* **PASSAGE TO READ**

****

The flow of destitute migrants from Europe to the United States offered lucrative opportunities for Anglo-American shipping lines. The epoch established the cynical maxim that there is money in misery. Liverpool developed into the main port of departure for countless emigrants on the seemingly endless sea journey to New York. For all too many it proved to be a deadly voyage.

To this day, the image of migrants at sea remains an emotive but unresolved issue that has its roots in “business” models going back as far as the slave trade.

Liverpool & Slavery

Between 1550 and 1850, approximately twelve and a half million Africans were transported by English ships. Eleven million survivors landed in the West Indies and the Americas, the majority of whom were sold to Brazilian and Caribbean sugar plantations. The others went missing. Liverpool was central to Britain’s involvement. By the heyday of the Atlantic trade, one in six enslaved Africans made their forced journey aboard a Liverpool-registered ship.

In February 1781, with the 4th Anglo-Dutch War in full flow, the English brig HMS Alert captured the slave ship Zorg (meaning: care / caring) which operated from Middelburg delivering kidnapped Africans to the Dutch colony of Surinam to work on its plantations. Renamed rather oddly as Zong, she arrived at the Gold Coast of West Africa later that month where the slaver was purchased on behalf of a Liverpool syndicate led by James Gregson.

By the standard of similar ships, the Zong was small in size and designed to carry just under two hundred slaves. When she sailed from Africa in September 1781 bound for Jamaica, Captain Luke Collingwood had more than doubled the ship’s capacity, carrying 442 slaves in order to maximize profits.

When reaching a corridor near the equator known as “the doldrums” because of intervals of extreme heat and no wind, the ship sat stranded, short of water and food. Driven by the critical state of affairs, Collingwood gave the order that the numbers on board had to be reduced. Crew members threw 142 slaves over the side. On arrival, the insurers refused to pay the claim for compensation. The matter had to be settled in a British court.

The issues of who had committed the atrocity and why were not considered. The central question before the court was if the “lost cargo” was covered by insurance or not. A jury heard the dispute at London’s Guildhall in March 1783 and ruled in favor of the ship owners. The insurers appealed and the case came before Lord Chief Justice Mansfield. The latter rejected the verdict by pointing to new evidence which suggested the Captain and crew were responsible for the tragedy (Collingwood had died three days after his ship reached Jamaica).

****

* **EXERCISE TASKS**
[1] Print the part of the passage on Liverpool and the slave trade from "When reaching a" to "a British court.".
[2] Name every person identified by name in the passage on Liverpool and the slave trade.
[3] Pick up the passage on Liverpool and the slave trade after its last sentence and write what follows.

* **DATA EXTRACT**
****

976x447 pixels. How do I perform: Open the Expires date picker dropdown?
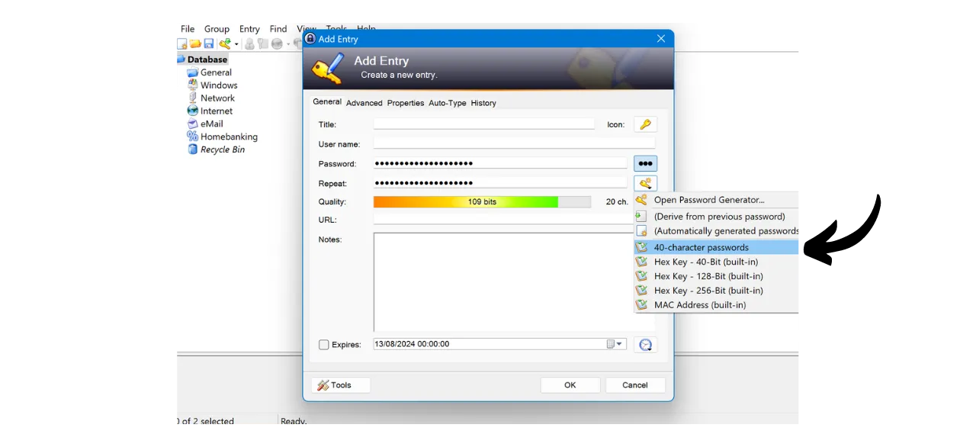[618, 343]
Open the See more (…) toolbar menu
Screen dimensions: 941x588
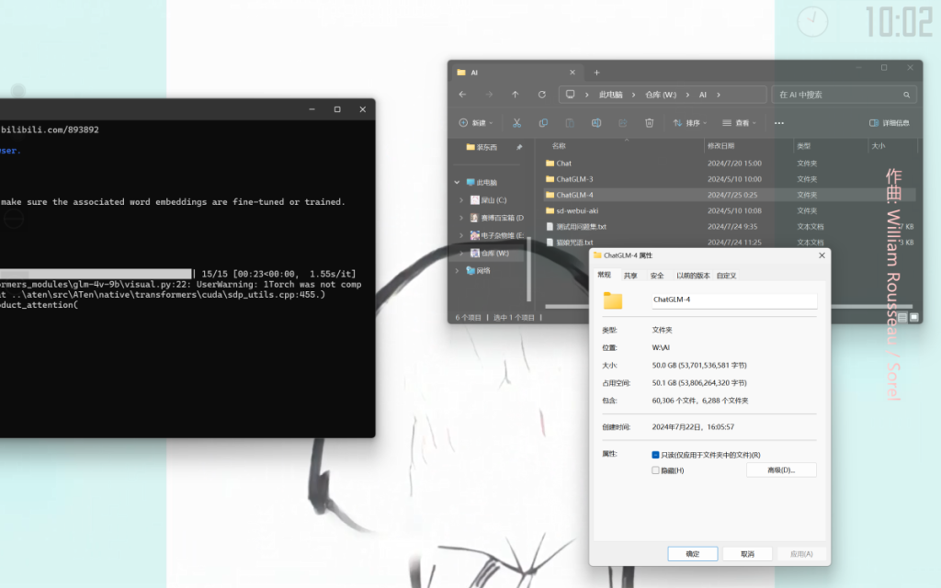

****

* **EXPECTED ANSWERS**
[1]
When reaching a corridor near the equator known as “the doldrums” because of intervals of extreme heat and no wind, the ship sat stranded, short of water and food. Driven by the critical state of affairs, Collingwood gave the order that the numbers on board had to be reduced. Crew members threw 142 slaves over the side. On arrival, the insurers refused to pay the claim for compensation. The matter had to be settled in a British court.

[2]
James Gregson
Luke Collingwood
Lord Chief Justice Mansfield

[3]
Those responsible for the Zong massacre were never brought to justice, but the tragedy exposed the brutality of a trade that reduced African lives to mere items of commerce. Reports of the massacre increased momentum for the abolitionist movement, although it would take another half century before the United Kingdom passed the Slavery Abolition Act of 1833.

Massacre at Sea

J.M.W. Turner was an outstanding marine painter and many of his canvasses depict storms at sea in which ships are torn apart and sailors struggle to survive. His unfinished “A Disaster at Sea” (c. 1835) was based on a real incident, the loss of the Amphitrite in September 1833.

The ship had sailed from Woolwich, London, bound for New South Wales. On board were over one hundred female convicts and twelve children. Gale-force winds drove the ship on to a sandbank off Boulogne, but the captain refused all rescue offers. The ship broke up and only three people survived. What political system could justify such cruel treatment of women and children?

Soon after this attempt, the painter would turn his anger on one of the deep and continuing injustices of his age. In 1840 Turner first exhibited “The Slave Ship” (originally titled “Slavers Throwing Overboard the Dead and Dying”) at London’s Royal Academy. It depicts a ship at the mercy of a tumultuous sea, leaving scattered human forms drowning in its wake.

The canvas was inspired by the tale of the Zong massacre in Thomas Clarkson’s The History and Abolition of the Slave Trade, the second edition of which had been published in 1839. The 1840 exhibition of the painting coincided with various international abolitionist campaigns (that same year, two anti-slavery conventions took place in London). A public display of this horrific event was intended to evoke a strong response to the barbaric slave trade. A powerful protest, Turner’s painting functioned as a call to political action.

To present-day viewers Turner’s manner of applying Edmund Burke’s concept that connects the Romantic “Sublime” with awe and terror when facing the forces of nature may be over-elaborate, but his contemporaries felt the full impact of this intensely dramatic approach. Abolitionists had found a formidable ally.

Migrant Trade

As the slave trade declined, Liverpool became engaged in another form of people trafficking by which greedy ship owners packed as many migrants as possible in the limited space on board to make spectacular profits. The city opened up the route across the Atlantic for countless European emigrants. It was – in all but name – a new slave trade.

When the influx of Irish migrants hit Liverpool with the start of the potato famine in 1845, an estimated 1.5 million desperate people crossed the Irish Sea heading for the city, three quarters of which then boarded ships to New York, Philadelphia or elsewhere.

Early migrant vessels were nicknamed “coffin ships” because of the horrific conditions on board and the number of people who did not survive the crossings. In 1847, 1,879 immigrants died on the voyage to New York, forcing governments to (reluctantly) impose regulations that would limit fatalities and improve the conditions of travel.

Whilst living in New York in 1818, British merchant Jeremiah Thompson had pioneered the concept of the sailing packet which was guaranteed to depart on schedule rather than (the traditional) waiting until its hold was full. Offering a time table, his Black Ball Line revolutionized the transatlantic trade. British and American merchants joined forces to take full advantage of the migration boom. The Liverpool firm of Caleb Grimshaw & Company, specialists in migration traffic, teamed up as agents for Thompson in 1842 to take charge of the Liverpool to New York route.

Sailing under the “New Line” flag, they secured passengers and freight for the Thompson packets (and many others). By 1845 the company was advertising a dozen or more ships at a time and dispatching them every five to seven days. Having changed the name to “Black Star,” the firm sent out more American migrant ships under their flag than any of its rivals.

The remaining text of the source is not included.